Design of Novel Antigens and Immunogens to Improve Influenza Vaccines

Abstract

Vaccinology has recently been heavily influenced by advances in structural biology that allow for detailed pathogenic insights, antibody characterization, and the redesign of antigens. Outside of vaccinology, advances in computational protein design have also been accelerating. The ability to design complex oligomeric proteins has been broadly expanded, leading to the design of self-assembling protein nanoparticles of similar sizes to viruses with extensive applications in vaccinology. Here, I present a collection of stories that explore the intersection of vaccine discovery and designed protein self-assembly, involving the translation of designed protein nanoparticles for vaccine development and the use of Rosetta modeling to redesign viral antigens to favor desirable oligomeric or conformational states.
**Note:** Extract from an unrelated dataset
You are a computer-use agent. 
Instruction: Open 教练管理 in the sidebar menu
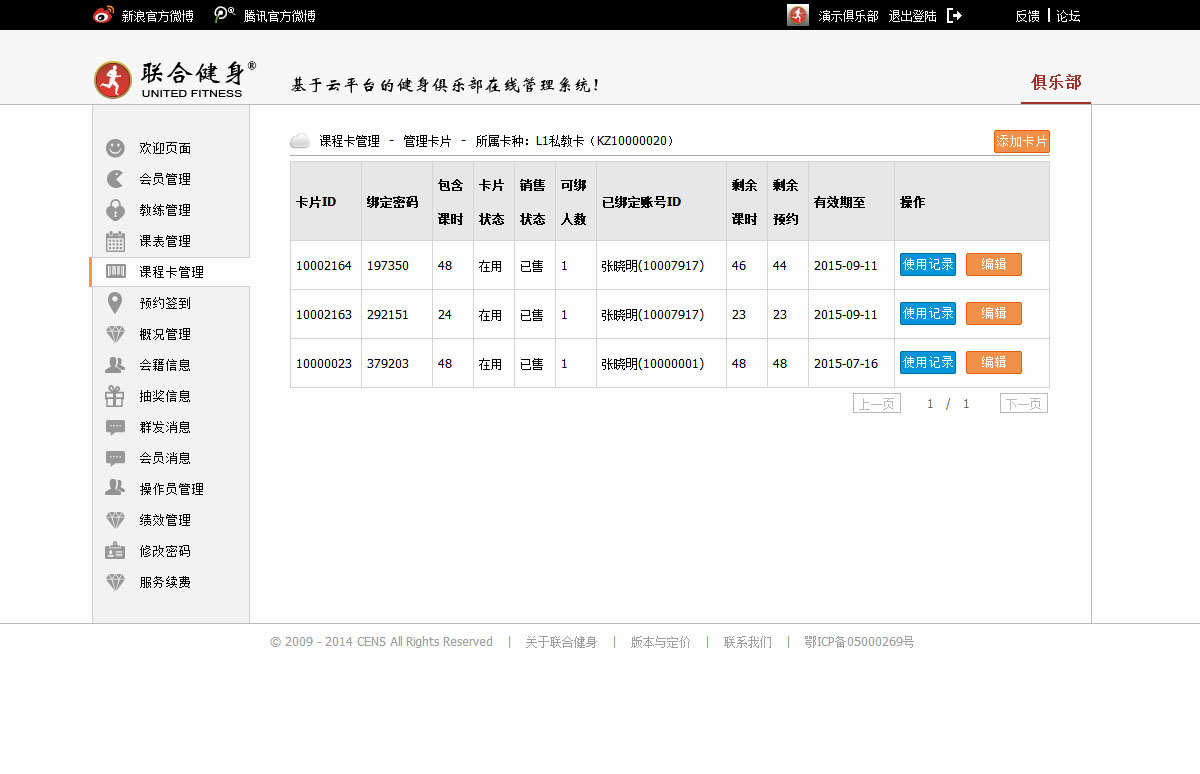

The described work most heavily focuses on applications towards influenza vaccines, including the use of particulate display of hemagglutinin (HA) to simultaneously target its head and stem domains, the conformational stabilization of neuraminidase (NA), and the tailored particulate display of the HA head domain in distinct conformational states and/or geometric spacings to alter its immunogenicity. Additional stories are presented involving SARS-CoV-2 and human papillomavirus (HPV), which, respectively, explore stabilization of the SARS-CoV-2 receptor binding domain (RBD) and the presentation of linear peptide HPV epitopes on different designed nanoparticles in diverse arrangements and valencies.